Nails, both as embedded surface of the body and prosthetic organ, are porous: a membrane between self and others, between the internal operations of the body and its external appearance. In a similar way, though the space and the works that reside within it communicate boundaries—through screens, curtains, and the sinister, unbounded fog that paradoxically functions in a similar manner—these structures are nonetheless visualized as permeable. The particles of fog—which are also particles of us—are breathed in and absorbed by the skin, ultimately eliciting further interchange between bodies. Through layering, collaging, alternately cloaking and revealing, this process of embodiment is visualized by the enveloping presence of translucent and penetrable interfaces in the space: namely fabric, a similar state of matter, between liquid and solid.

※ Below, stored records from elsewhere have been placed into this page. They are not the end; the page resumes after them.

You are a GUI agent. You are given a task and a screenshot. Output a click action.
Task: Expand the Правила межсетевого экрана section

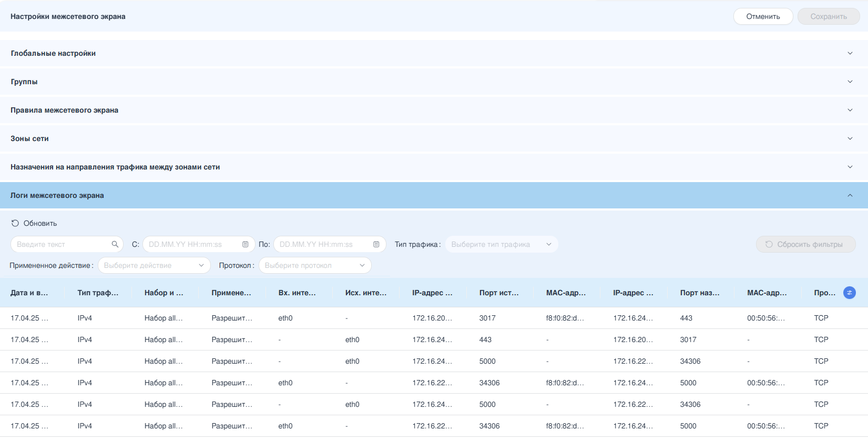click(850, 110)
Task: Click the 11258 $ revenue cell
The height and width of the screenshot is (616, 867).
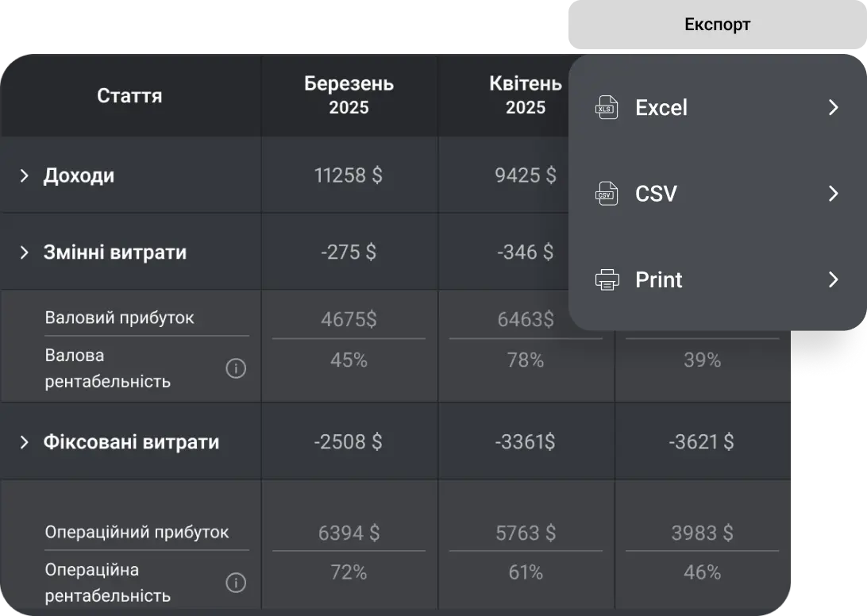Action: pyautogui.click(x=349, y=175)
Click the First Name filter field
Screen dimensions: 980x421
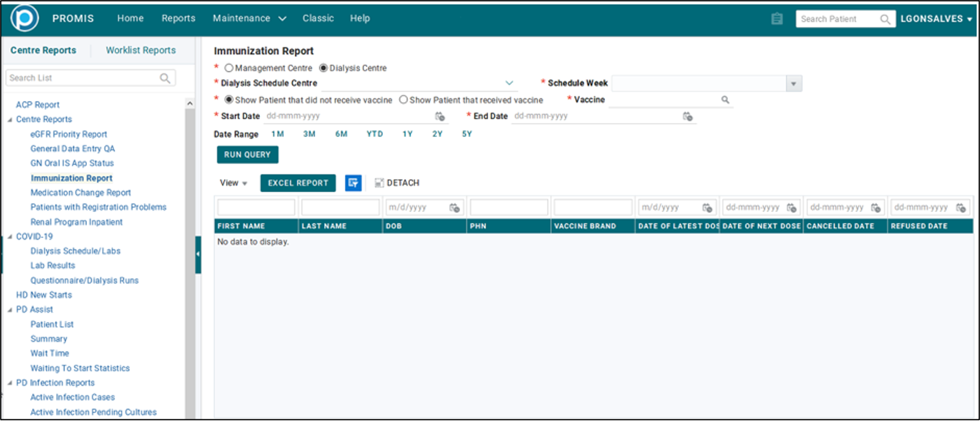(x=256, y=207)
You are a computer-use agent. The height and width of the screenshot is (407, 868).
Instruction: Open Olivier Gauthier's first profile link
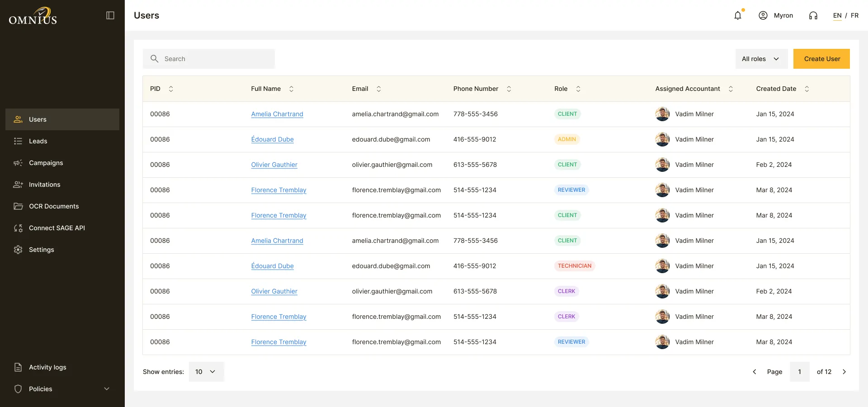coord(274,165)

In delving into the history and present of nail and cosmetic work and its ties to toxicity, gender and racial stereotypes, exploitation, and coloniality, the individual and collaborative works address the violence and trauma enacted on bodies. Toxic materials, hierarchical relationships, and oppressive power structures manifest an absorptive omnipresence in the installation of Trùng Mù – White Mist in Foreign Country, which subsequently becomes disarticulated through a process of dissolving the fixity of the body itself. This disjointing of the body from certain inscriptions and norms permits hybrid and multiple subjectivities to form. Through hacking and reconstituting, we are shown that codes and structures—bodies—are left open to coexistent positionalities and alternate embodiments: open to the possibility of tangible exchange.


Trùng Mù – White Mist in Foreign Country ran at District Berlin through June 2, 2019.